This document describes:

  1. The test pyramid Crewli uses, and what each tier is for
  2. When to use which tier (decision tree)
  3. Mock-vs-real-backend rules
  4. Visual baseline workflow
  5. CI integration status
  6. Conventions and anti-patterns
  7. Vuetify-during-PrimeVue-migration: the temporary state in test infra
  8. Host setup requirements
  9. Deferred work (BACKLOG references)

1. Test pyramid and scope per layer

Crewli runs five test tiers in the SPA. Each has a narrow purpose; overlap is wasted work, gaps are silent risk. Pick the tier whose purpose matches what you're actually verifying.

Tier 1 — Unit (Vitest + happy-dom)

Run via: pnpm test (filtered by tests/unit/**) Environment: Node + happy-dom, single module graph Cost: ~20 ms per test For: Pure logic, schema parsing, store reducers, isolated composable behaviour. No DOM. Fastest tier; safe for pre-commit if we ever add it.

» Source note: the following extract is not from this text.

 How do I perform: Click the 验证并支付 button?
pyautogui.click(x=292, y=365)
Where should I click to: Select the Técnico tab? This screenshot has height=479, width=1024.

Tier 2 — Component (Playwright Component Testing)

Run via: pnpm test:component Environment: Real Chromium via @playwright/experimental-ct-vue Cost: ~300 ms per test (incl. Chromium reuse) For: Single-component verification. DOM rendering, click/keyboard, prop propagation, slot rendering, CSS resolution. Mocks API at axios layer. Provider stack (Vuetify [TEMP], Pinia, TanStack Query, Router) is wired in apps/app/playwright/index.ts's beforeMount hook.

Tier 3 — Integration (Playwright CT, multi-component)

Run via: Same pnpm test:component runner; placement convention distinguishes integration from single-component. Cost: ~500 ms per test For: Page-level mounting with mocked API responses. Tests cross-component coordination (drag from Wachtrij → canvas, popover → mutation flow). Same provider stack as Tier 2.

Tier 4 — Visual regression (Playwright CT, @visual tag)

Run via: pnpm test:visual (verify), pnpm test:visual:update (regenerate baselines) Environment: Real Chromium driving the canonical prototype HTML served by a tiny static-server fixture (tests/playwright-ct/visual/ static-server.mjs). Cost: ~1.2 s per test For: Pixel baselines against canonical visual sources. The prototype HTML at resources/Crewli - Artist Timetable Management/ crewli-timetable.html is the source of truth for Artist Management surfaces. F4 (component migration) extends visual coverage to live SPA components against the prototype.

Tier 5 — E2E (Playwright)

Run via: pnpm test:e2e Environment: Real Laravel test server (php artisan serve --port= 8001, DB crewli_test) + real Chromium browser context. Cost: ~5 s for the suite (includes migrate:fresh + seed) For: Contract verification end-to-end. Real network, real auth, real DB transactions. Currently only the 409-conflict optimistic- locking contract test (TEST-CONTRACT-001). Add tests sparingly — this is the most expensive tier.


2. When to use what — decision tree

First match wins — stop at the first YES.

Is the thing under test pure logic with no DOM?
  └─ YES → Unit (Vitest + happy-dom)

Is it a single component? (props, events, slots, CSS, keyboard)
  └─ YES → Component (Playwright CT)

Is it cross-component coordination, but no real backend?
  └─ YES → Integration (Playwright CT)

Is it a contract between SPA and backend (request/response shape)?
  └─ YES → E2E (Playwright + Laravel)

Is it visual fidelity to a canonical baseline?
  └─ YES → Visual (Playwright CT, @visual tag)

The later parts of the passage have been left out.